Julie Klinger Publishes Journal Article on Environmental Activism, Geological Survey, and Expansion of Satellite Networks in BRI
Julie Klinger, Associate Director of the Global Development Policy Center’s Land Use and Livelihoods Initiative (LULI), recently published a journal article environmental activism, geological survey, and the expansion of satellite networks in the Belt and Road Initiative (BRI) in the journal Territory, Politics, Governance on March 24, 2019.
Klinger’s article, entitled “Environment, development, and security politics in the production of Belt and Road spaces,” examines how environmental pressures -international and grassroots – informed China’s broader policy approaches to BRI implementation in specific cases.
Here is the complete abstract of the article:
China’s deepening ties with central Eurasian countries through the Belt and Road Initiative (BRI) cannot be considered apart from the material conditions that gave rise to citizen mobilizations within heavily polluted coal and rare-earth mining sites in western China.
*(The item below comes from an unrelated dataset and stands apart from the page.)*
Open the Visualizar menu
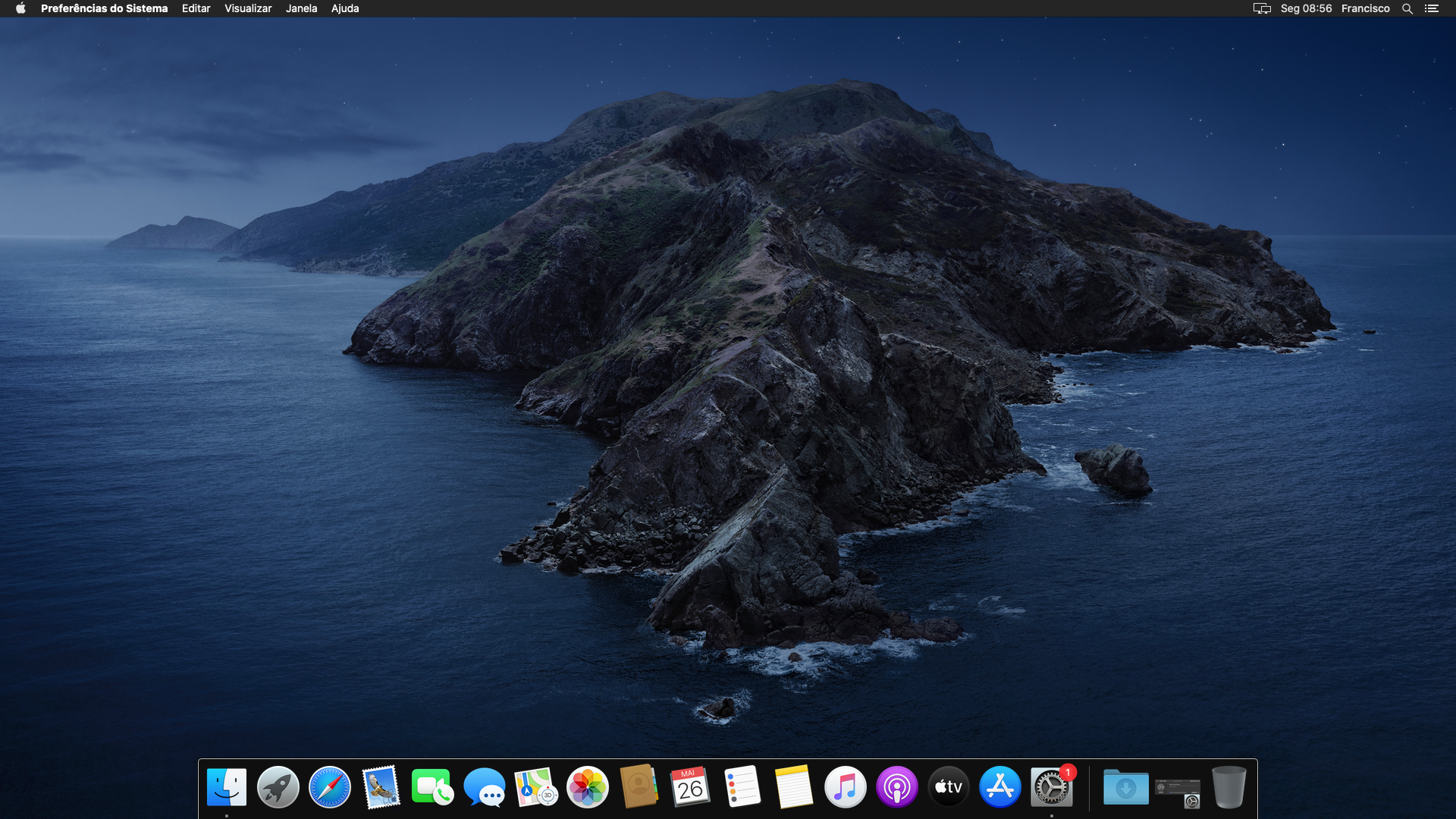This screenshot has height=819, width=1456. point(248,8)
Coal and rare earths are critical inputs for China’s energy production, and hence economic growth, but their extraction has caused considerable social and environmental harm. The ways in which policy elites in China and BRI partner states address development and security concerns through shifting extractive geographies provides a lens through which to examine how seemingly disconnected spatial practices comprise the BRI. Drawing on fieldwork conducted in China from 2011 to 2013, and on media and government documents from the United States, China, Pakistan, Afghanistan, Uzbekistan, Tajikistan and Kyrgyzstan from 2013 to 2018, this paper examines how international and grassroots environmental pressures informed broader policy approaches to BRI implementation in specific cases. It uses Lefebvrian spatial theory to examine the production of terrestrial, subterranean and orbital BRI spaces in China and Central Asia.
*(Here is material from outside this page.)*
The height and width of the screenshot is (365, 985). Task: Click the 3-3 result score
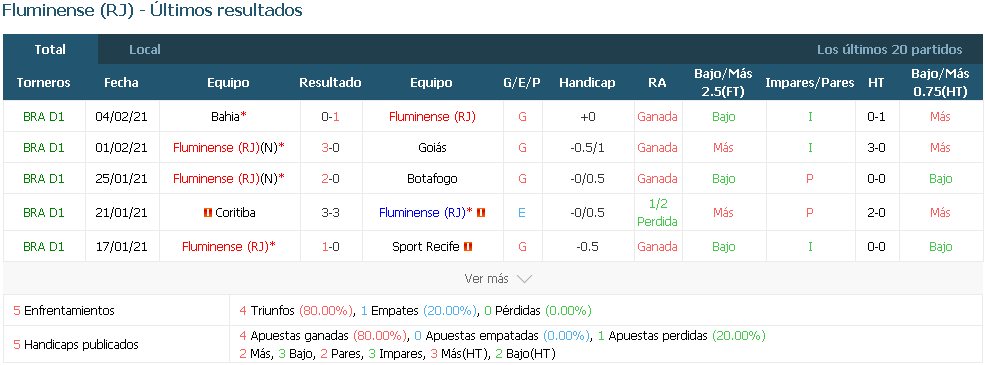click(x=330, y=213)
Dr. Julie Michelle Klinger (Ph.D. Geography) is an Assistant Professor in the Frederick S. Pardee School of Global Studies, Associate Director of the Global Development Policy Center’s Land Use and Livelihoods Initiative, and Faculty Affiliate at the Pardee Center for the Study of the Longer-Range Future. Her research focuses on the dynamics of global resource frontiers, with a particular focus on social and environmental sustainability. In particular, she examines how diverse forms of violence and strategies for survival shape land use, environmental conservation, and livelihood security. Some of Dr. Klinger’s research experience includes rural development in the Himalayas; Brazil-China relations; the impacts of rare earth mining around the world; and the role of international outer space cooperation in global development. Her research uses qualitative and quantitative methods combined with extensive fieldwork. She often works in local languages with diverse stakeholders to uncover the root causes of environmental degradation and livelihood insecurity. She is committed to finding collaborative solutions to the most pressing sustainability issues of our time.